Toppling of a road cone that has an axis at an angle $\alpha$ to the horizontal.

Question

A road cone consists of a $45cm$ x $45cm$ square base of height $10cm$, and a conical shell of radius $15cm$ and height $75cm$. The base has a circular hole through it , of radius $15cm$, to aid stacking. The base is made of plastic of density $1Kg$ per $1000cm^3$ and the conical shell has mass $0.3Kg$. The cone is held with an edge of the base in contact with a horizontal surface, and with the axis of the shell making an angle $\alpha$ with the horizontal. The cone is now released.
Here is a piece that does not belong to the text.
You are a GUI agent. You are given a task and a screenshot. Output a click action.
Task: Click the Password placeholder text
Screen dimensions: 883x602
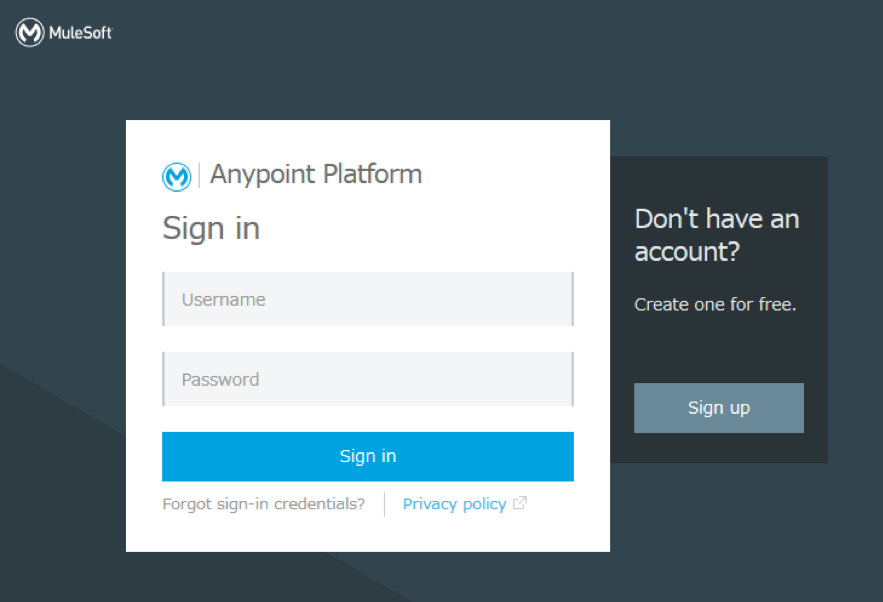pyautogui.click(x=220, y=380)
Find the angle $\beta$ such that the cone assumes the upright position if $\alpha>\beta$ and the cone topples if $\alpha<\beta$.

Answer 1

Taking the point $O$ to be the bottom right 'corner' of the base the centre of mass of the whole cone with the cone standing upright is:

Volume of the base = $20250 cm^3$

Volume of the circular section that is cut out of the base = $7068.58 cm^3$

Volume of the base - circular section = $13181.42 cm^3$

Mass of base = $13.181 Kg$

Mass of conical section (hollow cone) = $0.3 Kg$

Therefore the mass of whole cone = $13.481 Kg$

The $y$ co-ordinate of centre of mass of whole cone is:

$$\frac{(5*13.181) + (35*0.3)}{ (13.481)} = 5.67 cm$$

Now taking moments about $O$ when the whole cone is tilted and the weight is split into separate horizontal (parallel to the axis of the cone) and vertical (parallel to the base) components gives:

Clockwise moments = anticlockwise moments

$$5.67*mgcos(\beta) = (45/2)*mgsin(\beta)$$

so $$tan(\beta) = \frac{(5.67)}{45/2} = 0.252$$

so $$\beta = 14.14^o$$

where, if $\alpha$ exceeds the value of $\beta$ i.e. ($\alpha > \beta$), the cone returns to the upright position and if $\alpha < 14.14^o$, the cone would topple.